Quoted text:
But I did realize that it is a magical thing to be so deeply affected by a performance that I did not like.
See, I've been acting for so long that I've amassed an arsenal of tricks to deal with (read: ignore) all the feels. Show goes well? Cool. Time to hit the bar. Doesn't go well? C'est la vie! Time to hit the bar.
While it defends me from artistic heartache, it also keeps me locked away from risk. I've built a fortress to withstand even the most diligent siege. I didn't realize I was also building a prison.
OMG METAPHOR SOMEONE CALL GEORGE RR MARTIN
But burlesque forced me out of my castle.
I can't rely on any of my old tricks. Why? Well....
- I can't hide behind words. When you start performing young, you're coached on intonation. And that sticks! It's hard to break out of the "how the lines are supposed to sound" mold. Which, frankly, can get you pretty far. But burlesque is physical performance, and so any hiccups or fuckups are immediately apparent. At least to me.

Stated goal: Repeat the passage from the burlesque piece above, starting at "See, I've been" and ending at "least to me.", word for word.

Record list:
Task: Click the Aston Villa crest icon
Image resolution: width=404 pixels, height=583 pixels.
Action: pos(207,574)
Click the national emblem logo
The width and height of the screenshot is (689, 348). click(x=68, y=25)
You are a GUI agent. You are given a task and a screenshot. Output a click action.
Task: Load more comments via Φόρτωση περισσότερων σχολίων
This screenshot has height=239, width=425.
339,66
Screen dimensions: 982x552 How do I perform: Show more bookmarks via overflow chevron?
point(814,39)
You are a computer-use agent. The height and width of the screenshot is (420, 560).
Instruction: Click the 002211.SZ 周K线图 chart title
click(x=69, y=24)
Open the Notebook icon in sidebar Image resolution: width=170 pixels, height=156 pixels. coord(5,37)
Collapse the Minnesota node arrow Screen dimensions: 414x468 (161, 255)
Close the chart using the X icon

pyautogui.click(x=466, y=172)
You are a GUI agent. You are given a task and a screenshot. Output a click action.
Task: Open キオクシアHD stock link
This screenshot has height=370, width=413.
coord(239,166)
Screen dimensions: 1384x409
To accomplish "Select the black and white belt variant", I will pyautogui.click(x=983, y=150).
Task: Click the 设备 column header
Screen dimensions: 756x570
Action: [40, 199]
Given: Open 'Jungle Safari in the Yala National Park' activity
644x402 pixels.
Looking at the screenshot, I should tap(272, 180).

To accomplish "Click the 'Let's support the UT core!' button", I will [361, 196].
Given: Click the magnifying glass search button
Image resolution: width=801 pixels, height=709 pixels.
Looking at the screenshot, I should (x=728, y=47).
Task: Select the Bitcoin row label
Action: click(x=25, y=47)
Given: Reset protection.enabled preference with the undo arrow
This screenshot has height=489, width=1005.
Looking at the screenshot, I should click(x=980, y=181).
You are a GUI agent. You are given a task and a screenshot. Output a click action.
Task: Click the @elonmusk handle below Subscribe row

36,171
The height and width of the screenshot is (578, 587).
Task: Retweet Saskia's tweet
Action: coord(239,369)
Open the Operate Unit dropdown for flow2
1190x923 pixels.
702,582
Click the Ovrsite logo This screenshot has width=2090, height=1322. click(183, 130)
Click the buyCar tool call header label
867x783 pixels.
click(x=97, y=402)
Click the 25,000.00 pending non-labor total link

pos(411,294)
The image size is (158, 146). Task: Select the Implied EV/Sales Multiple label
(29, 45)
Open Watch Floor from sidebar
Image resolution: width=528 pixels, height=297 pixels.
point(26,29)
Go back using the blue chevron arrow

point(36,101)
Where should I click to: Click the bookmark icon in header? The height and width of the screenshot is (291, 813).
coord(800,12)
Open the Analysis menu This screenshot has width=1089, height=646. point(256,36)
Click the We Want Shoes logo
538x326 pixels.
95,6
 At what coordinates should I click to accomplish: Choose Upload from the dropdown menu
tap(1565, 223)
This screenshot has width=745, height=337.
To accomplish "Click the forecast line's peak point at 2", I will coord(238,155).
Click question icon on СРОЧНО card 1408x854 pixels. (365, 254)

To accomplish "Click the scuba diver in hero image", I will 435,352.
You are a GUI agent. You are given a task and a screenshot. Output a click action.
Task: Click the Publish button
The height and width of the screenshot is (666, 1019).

Solved exercise:
See, I've been acting for so long that I've amassed an arsenal of tricks to deal with (read: ignore) all the feels. Show goes well? Cool. Time to hit the bar. Doesn't go well? C'est la vie! Time to hit the bar.
While it defends me from artistic heartache, it also keeps me locked away from risk. I've built a fortress to withstand even the most diligent siege. I didn't realize I was also building a prison.
OMG METAPHOR SOMEONE CALL GEORGE RR MARTIN
But burlesque forced me out of my castle.
I can't rely on any of my old tricks. Why? Well....
- I can't hide behind words. When you start performing young, you're coached on intonation. And that sticks! It's hard to break out of the "how the lines are supposed to sound" mold. Which, frankly, can get you pretty far. But burlesque is physical performance, and so any hiccups or fuckups are immediately apparent. At least to me.